Megan Carney, a director who “administers as an artist,” runs the Gender and Sexuality Center of the University of Illinois at Chicago and is a member of Chicago’s Rivendell Theatre Ensemble, dedicated to advancing women through the arts. At the UIC, Carney creates arts-based programming for the campus about LGBTQ inclusion and diversity, “foregrounding storytelling, dialogue work and interactivity,” she noted. She is currently directing Rivendell’s production of George Brant’s Grizzly Mama, which she described as “about guns and mothers and loyalty and the F-word, feminism.”

Kerry Reid is a freelance arts journalist and critic. Reid, Taylor and I were founding members of the Cindy Bandle Young Critics Program for female high school sophomores and juniors, developing young women’s critical voices and love for theater. Reid also mentioned an upcoming public event, Kill Your Darlings: A Live-Lit Mashup, at which she would discuss criticism and representation; she further noted the play reading and adjudication she does for the American Theatre Critic Association’s annual Primus Prize for emerging female playwrights.

And I rounded out the panel — bringing my background as researcher, dramaturg, theater critic and awards adjudicator to the table. When I lived in Chicago for a happy but brief four years in the mid “aughts,” I worked with Carney at Rivendell, read scripts and was a production dramaturg for several area theaters, was a member of the Jeff Awards Committee and worked as a mentor with the Young Critics Program. I also participate on an ATCA play-award committee, read for several play competitions and development programs, write theater essays and criticism and am the lead author of The League of Professional Theatre Women’sWomen Count annual reports on Off-Broadway hiring trends by gender (playwrights, directors, designers, stage managers).

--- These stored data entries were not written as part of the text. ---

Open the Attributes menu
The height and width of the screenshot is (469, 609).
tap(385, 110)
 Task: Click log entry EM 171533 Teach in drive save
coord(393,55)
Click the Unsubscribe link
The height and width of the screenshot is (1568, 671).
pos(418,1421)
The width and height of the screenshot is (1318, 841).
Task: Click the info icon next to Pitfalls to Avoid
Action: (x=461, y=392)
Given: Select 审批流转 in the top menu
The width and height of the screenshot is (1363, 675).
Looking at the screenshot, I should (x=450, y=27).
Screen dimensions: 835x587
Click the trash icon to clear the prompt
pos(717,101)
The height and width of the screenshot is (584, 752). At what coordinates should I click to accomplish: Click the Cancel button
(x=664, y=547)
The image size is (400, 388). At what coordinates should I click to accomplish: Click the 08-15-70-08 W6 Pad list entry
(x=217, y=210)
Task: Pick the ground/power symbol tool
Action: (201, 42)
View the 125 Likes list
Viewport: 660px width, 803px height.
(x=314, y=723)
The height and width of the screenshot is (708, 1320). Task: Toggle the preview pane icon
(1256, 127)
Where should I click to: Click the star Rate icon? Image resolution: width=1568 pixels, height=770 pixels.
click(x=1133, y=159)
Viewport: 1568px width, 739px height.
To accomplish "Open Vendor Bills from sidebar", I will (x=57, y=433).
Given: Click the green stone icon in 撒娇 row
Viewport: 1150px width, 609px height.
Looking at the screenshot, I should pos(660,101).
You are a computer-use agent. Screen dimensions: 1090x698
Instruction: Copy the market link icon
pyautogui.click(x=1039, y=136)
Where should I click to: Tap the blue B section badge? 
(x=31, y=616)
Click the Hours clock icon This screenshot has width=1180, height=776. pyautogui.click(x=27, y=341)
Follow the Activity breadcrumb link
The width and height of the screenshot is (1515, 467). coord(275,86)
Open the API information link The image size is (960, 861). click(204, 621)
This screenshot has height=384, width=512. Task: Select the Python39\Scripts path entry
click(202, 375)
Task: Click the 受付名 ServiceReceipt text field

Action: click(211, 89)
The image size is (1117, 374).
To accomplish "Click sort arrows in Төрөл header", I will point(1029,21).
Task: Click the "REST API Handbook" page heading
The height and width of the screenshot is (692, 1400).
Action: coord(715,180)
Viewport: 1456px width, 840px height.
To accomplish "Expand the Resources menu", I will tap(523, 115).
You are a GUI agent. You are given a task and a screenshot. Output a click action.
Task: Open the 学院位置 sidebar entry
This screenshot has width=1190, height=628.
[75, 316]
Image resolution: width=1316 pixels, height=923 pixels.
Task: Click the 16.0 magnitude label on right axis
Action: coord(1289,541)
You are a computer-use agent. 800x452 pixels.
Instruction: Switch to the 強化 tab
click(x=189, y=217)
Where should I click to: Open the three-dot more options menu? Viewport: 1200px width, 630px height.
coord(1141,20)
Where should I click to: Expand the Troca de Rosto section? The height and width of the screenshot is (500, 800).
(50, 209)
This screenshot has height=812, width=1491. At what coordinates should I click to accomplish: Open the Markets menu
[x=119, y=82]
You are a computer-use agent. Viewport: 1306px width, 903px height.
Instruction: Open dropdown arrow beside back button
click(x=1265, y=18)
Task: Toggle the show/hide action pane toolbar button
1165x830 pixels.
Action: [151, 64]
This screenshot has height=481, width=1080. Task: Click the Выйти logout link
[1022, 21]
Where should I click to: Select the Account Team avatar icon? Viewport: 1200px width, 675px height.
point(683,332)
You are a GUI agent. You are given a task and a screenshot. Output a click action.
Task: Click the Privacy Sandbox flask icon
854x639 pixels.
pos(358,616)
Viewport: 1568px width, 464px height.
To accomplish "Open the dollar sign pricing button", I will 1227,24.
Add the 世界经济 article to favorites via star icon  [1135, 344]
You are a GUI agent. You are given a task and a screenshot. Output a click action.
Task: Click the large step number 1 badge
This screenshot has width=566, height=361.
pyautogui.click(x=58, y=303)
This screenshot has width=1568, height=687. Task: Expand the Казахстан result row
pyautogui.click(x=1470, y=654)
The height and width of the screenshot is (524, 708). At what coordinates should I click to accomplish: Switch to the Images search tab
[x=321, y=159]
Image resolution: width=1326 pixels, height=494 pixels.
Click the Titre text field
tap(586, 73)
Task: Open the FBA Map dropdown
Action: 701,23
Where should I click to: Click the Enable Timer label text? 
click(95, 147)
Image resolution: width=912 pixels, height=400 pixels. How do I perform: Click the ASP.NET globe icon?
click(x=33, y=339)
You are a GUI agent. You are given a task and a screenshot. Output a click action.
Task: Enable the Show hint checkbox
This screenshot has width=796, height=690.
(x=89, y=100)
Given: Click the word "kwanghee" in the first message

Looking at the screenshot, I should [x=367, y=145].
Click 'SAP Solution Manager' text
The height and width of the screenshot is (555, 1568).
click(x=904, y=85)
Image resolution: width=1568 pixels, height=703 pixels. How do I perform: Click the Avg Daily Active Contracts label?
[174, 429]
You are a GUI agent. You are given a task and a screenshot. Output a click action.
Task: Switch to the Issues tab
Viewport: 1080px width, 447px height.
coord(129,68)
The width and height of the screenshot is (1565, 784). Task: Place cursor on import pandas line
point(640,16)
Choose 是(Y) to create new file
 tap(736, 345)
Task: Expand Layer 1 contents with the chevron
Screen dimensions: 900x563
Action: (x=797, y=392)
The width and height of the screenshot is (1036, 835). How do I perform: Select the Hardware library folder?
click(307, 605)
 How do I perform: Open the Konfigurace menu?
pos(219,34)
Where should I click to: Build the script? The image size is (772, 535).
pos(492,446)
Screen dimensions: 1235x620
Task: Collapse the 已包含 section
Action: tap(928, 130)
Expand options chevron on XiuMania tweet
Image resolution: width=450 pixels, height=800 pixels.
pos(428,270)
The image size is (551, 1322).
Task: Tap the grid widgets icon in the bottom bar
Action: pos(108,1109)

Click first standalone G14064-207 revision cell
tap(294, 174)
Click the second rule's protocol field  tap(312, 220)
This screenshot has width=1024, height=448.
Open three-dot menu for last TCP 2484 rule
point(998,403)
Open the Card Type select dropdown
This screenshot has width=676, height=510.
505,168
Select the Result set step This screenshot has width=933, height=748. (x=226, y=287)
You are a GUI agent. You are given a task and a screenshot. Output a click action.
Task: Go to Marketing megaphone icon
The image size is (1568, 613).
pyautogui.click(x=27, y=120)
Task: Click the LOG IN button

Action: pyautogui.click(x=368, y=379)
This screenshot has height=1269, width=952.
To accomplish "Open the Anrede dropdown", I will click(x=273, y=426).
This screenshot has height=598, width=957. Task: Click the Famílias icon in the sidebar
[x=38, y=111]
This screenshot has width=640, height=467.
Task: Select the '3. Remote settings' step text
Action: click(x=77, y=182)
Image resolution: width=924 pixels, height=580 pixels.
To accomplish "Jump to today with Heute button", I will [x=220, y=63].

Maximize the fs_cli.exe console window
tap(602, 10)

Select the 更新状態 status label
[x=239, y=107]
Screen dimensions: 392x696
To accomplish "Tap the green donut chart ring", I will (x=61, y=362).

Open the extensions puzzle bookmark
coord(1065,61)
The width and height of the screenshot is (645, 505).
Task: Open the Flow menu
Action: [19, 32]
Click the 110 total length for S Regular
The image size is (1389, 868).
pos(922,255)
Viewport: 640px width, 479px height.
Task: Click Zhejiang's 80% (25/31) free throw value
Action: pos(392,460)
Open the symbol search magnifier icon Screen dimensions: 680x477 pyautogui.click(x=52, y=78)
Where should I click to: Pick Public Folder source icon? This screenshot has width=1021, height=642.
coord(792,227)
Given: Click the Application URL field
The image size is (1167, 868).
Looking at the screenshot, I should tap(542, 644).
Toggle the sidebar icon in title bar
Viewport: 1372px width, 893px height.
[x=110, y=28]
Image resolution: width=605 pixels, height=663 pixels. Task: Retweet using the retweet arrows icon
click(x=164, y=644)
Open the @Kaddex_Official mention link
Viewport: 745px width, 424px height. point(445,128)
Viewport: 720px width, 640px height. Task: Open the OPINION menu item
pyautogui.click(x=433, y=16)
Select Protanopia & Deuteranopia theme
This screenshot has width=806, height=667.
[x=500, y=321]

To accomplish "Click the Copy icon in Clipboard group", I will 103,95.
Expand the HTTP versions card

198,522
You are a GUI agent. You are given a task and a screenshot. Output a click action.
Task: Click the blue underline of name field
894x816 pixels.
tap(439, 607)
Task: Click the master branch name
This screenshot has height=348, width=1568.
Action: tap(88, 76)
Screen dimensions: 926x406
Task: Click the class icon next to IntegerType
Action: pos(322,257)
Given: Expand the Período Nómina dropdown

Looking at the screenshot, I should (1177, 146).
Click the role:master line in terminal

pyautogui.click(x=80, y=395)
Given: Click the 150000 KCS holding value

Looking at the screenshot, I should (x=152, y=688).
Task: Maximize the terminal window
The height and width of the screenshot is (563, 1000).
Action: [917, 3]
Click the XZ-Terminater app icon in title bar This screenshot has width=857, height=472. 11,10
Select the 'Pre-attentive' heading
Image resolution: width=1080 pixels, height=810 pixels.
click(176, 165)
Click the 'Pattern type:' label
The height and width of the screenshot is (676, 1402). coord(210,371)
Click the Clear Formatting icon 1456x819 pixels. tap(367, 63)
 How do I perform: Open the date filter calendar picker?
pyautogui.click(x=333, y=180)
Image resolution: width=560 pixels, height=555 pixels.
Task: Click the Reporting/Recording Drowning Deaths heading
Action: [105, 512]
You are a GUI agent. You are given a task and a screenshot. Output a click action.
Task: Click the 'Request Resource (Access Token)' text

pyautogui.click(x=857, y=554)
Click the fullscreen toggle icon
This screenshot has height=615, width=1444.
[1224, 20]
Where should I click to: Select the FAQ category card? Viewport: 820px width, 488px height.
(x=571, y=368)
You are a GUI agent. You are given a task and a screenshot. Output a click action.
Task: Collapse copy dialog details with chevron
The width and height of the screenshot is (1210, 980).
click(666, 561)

Details of our current professional passions filled the roundtable discussion. We all spoke of ways we raise our voices to support and highlight women working in theater.

The Theatrical Lens and Cultural Competency

At one point the panel explored the “lens” idea inspired by the Young Critics Program. Reid noted that she asks her students to explore personal relationships to critical perspectives:

When is my lens expanding my perspective and when is it constricting it?

As arts and theater criticism continues to face a severe contraction in traditional print media while new publications vehicle (like The Marbury Project) continues to expand, the panel contemplated how to encourage and use theater criticism, and how to open the field to new voices and types of critics. The community blog, the untapped voice, the undeveloped venue, could all place traditional criticism in a new location and encourage new voices to create and be read. Reid remarked that the theatrical lens could be shared with different kinds of critics and commentators, especially if plays or performances come from a social-justice perspective where other areas of expertise (e.g. policing, law, legislation, criminal justice) could apply.

Taylor expressed concern with attracting young people and underserved communities to theater. “I would like to figure out how to make critics not matter,” she asserted. “How do I create in individuals the desire to take a chance on a piece because it seems interesting, regardless of what somebody says?”

Lipkin summed up the conversation beyond criticism, beyond particular voices, as the role of theater arts in the lives of citizens:

I feel that we need to encourage new voices in criticism as a contract, challenge, or extension of mainstream cultural competency. At the same time, we need to help imbue people with an appreciation of the beauty of being in the room together and of the live event.